"E para que me não exaltasse pelas excelências das revelações foi-me dado um espinho na carne a saber um mensageiro de Satanás para me esbofetear a fim de me não exaltar"
Textus Receptus
"E, para que eu não me exaltasse acima da medida, pela abundância das revelações, foi-me dado um espinho na carne, o mensageiro de Satanás para me esbofetear, para que eu não me exaltasse acima da medida."
Para evitar a exaltação devido às extraordinárias revelações espirituais que recebeu, o apóstolo Paulo foi afligido com um 'espinho na carne', um instrumento do adversário permitido por Deus com o propósito de mantê-lo humilde.
Explicação Histórica
A expressão 'excelências das revelações' refere-se às visões e audições divinas descritas anteriormente, que eram de natureza extraordinária.
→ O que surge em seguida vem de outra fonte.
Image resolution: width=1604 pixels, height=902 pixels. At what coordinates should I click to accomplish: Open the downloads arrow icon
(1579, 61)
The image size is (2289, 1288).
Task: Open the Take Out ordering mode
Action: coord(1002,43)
O 'espinho na carne' (σκόλοψ τῇ σαρκί - *skolops tē sarki*) é uma metáfora para uma aflição dolorosa e persistente, não especificamente identificada, mas que causava grande desconforto a Paulo. A menção de 'um mensageiro de Satanás' (ἄγγελος Σατανᾶ - *angelos Satana*) indica que, embora permitido por Deus para um propósito divino, a origem imediata e a natureza aflitiva dessa provação vinham do adversário. O verbo 'esbofetear' (κολαφίζῃ - *kolaphizē*) sugere um tormento contínuo e humilhante, reiterando o objetivo principal: 'a fim de me não exaltar'.
Interpretação Doutrinária
A interpretação pentecostal clássica reconhece a soberania de Deus que, mesmo permitindo a ação de um 'mensageiro de Satanás', o faz com um propósito redentor e santificador. Este versículo sublinha a importância da humildade, especialmente para aqueles que são agraciados com dons e revelações espirituais. Demonstra que Deus, em Sua sabedoria, pode permitir aflições para refrear o orgulho humano, promovendo a dependência exclusiva de Sua graça e poder, conforme a doutrina de que a salvação se manifesta em uma vida de santificação e entrega contínua.
Aplicação Prática
O cristão deve compreender que Deus pode permitir provações e aflições em sua vida, mesmo as que parecem adversas, com o propósito de desenvolver a humildade, aperfeiçoar a fé e impedir o orgulho. Em vez de se desesperar, deve buscar em cada dificuldade uma oportunidade para depender mais de Cristo e reconhecer que a graça divina é suficiente para sustentá-lo, fazendo com que o poder de Deus se manifeste plenamente em sua fraqueza.
Precauções de Leitura
É importante não especular sobre a natureza exata do 'espinho na carne', pois o texto foca no propósito e não na identificação da aflição. Não se deve interpretar este versículo como uma justificação para a busca do sofrimento, mas sim como a aceitação de provações que Deus permite. Além disso, não se deve concluir que Deus diretamente causa o mal, mas que Ele pode permitir que o adversário atue dentro de Seus propósitos soberanos para o bem do crente, sem que isso invalide a oração por libertação, como Paulo fez (2 Coríntios 12:8).